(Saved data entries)
══════

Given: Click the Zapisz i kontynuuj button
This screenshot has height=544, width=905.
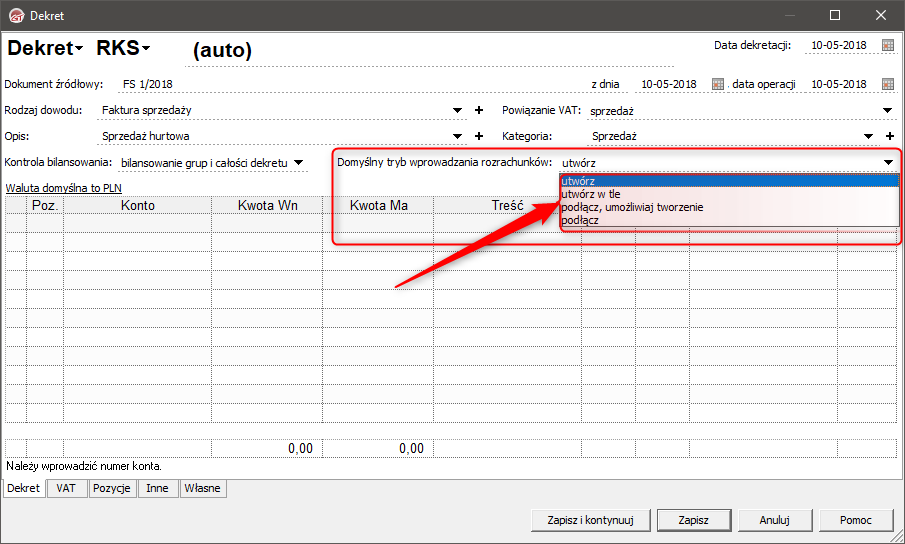Looking at the screenshot, I should [590, 520].
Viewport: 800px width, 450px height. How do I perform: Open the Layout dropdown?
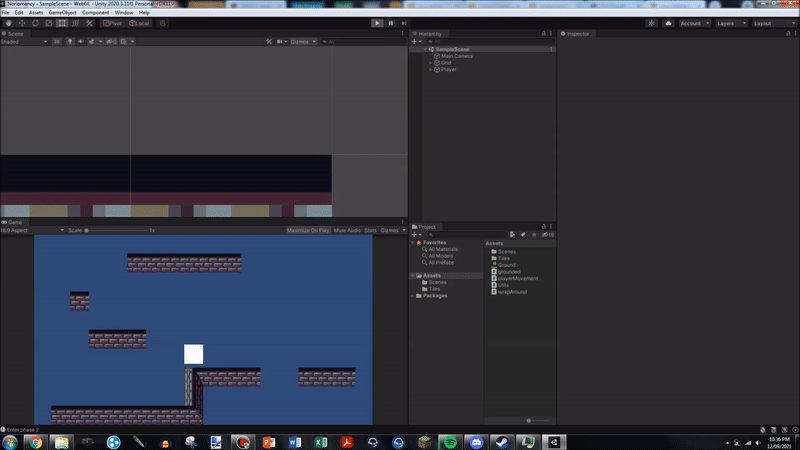(771, 23)
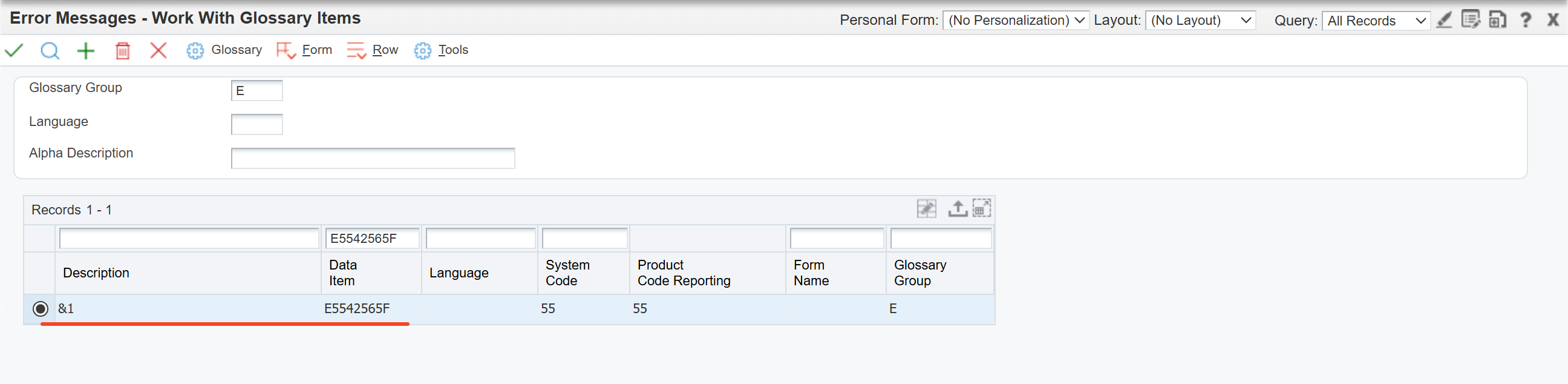Click the Alpha Description input field
1568x384 pixels.
point(373,159)
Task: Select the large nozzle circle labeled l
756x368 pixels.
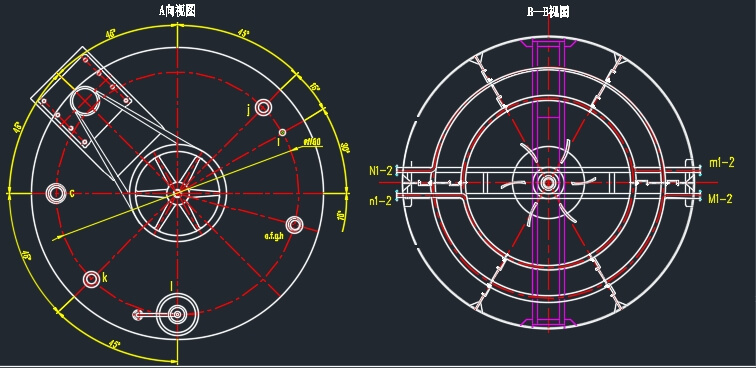Action: pos(177,314)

══════

Output each entry above word for word. The pictures stay out.

* _Response_
Given: Click the Zapisz i kontynuuj button
This screenshot has height=544, width=905.
Looking at the screenshot, I should [590, 520].
Viewport: 800px width, 450px height. How do I perform: Open the Layout dropdown?
(771, 23)
Click the Alpha Description input field
1568x384 pixels.
point(373,159)
Task: Select the large nozzle circle labeled l
756x368 pixels.
Action: pos(177,314)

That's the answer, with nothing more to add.